- [Provided passage]
# Hard top, soft top or both for daily driver



## DavCut (Jan 30, 2009)

I know this isn't a "plowing" question, but I have a lot of respect for the experience/opinions of the folks in the industry so I thought who better to ask?

I'm considering a 2012 Wrangler Unlimited as my new daily driver. I’m struggling with if I should go for the soft top or spring for the hard top. Probably will never see a plow - I run one of my friends rigs at this point - so light mounting won't be an issue. 

I like the idea of being able to flip open the soft top in nice weather as opposed to removing the front sections of the hard top and having to find a place to keep them, but I don't know if the extra noise on the highway will be an issue. Also, does anyone know if you buy the factory soft top are all the mounting points there to attach a factory hard top at a latter date?

Thanks in advance for your comments!

Dave


----------



## nh785 (Oct 22, 2009)

get both ordering the kits after is way more costly


----------



## P&M Landscaping (Feb 20, 2008)

nh785;1311466 said:


> get both ordering the kits after is way more costly


Second that, it's way cheaper out of the factory. I have dual tops on my '04, the hardtop is nice, quiet and warm in the winter, and nothing beats the ease of rolling back the soft top.

- [Information shown]
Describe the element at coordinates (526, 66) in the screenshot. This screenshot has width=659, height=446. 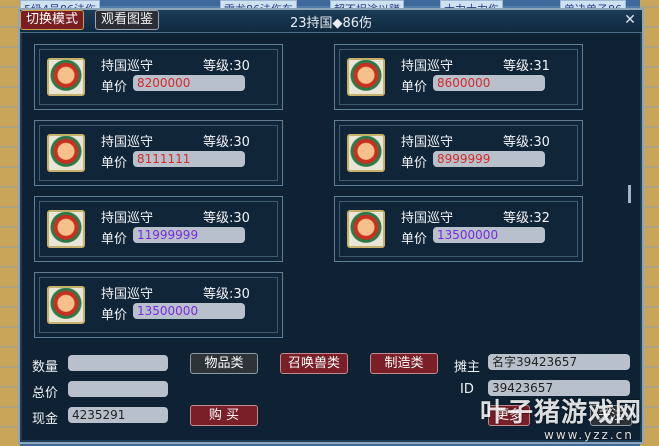
I see `item-level: 等级:31` at that location.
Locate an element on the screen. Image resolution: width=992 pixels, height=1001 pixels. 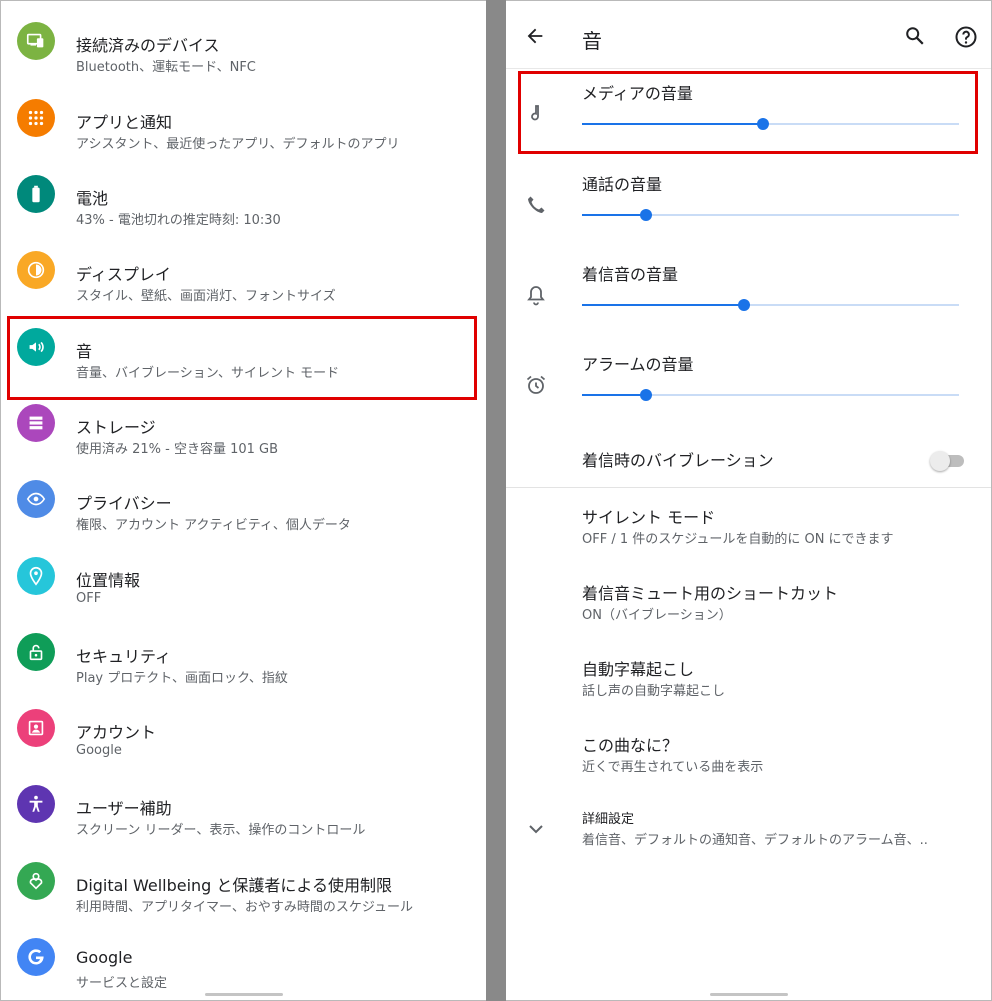
sound-option: サイレント モード OFF / 1 件のスケジュールを自動的に ON にできます is located at coordinates (748, 536).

- [Brief]
Repeat the thread about hard and soft tops word for word, from "Second that, it's" to "the soft top.".

- [Expected output]
Second that, it's way cheaper out of the factory. I have dual tops on my '04, the hardtop is nice, quiet and warm in the winter, and nothing beats the ease of rolling back the soft top.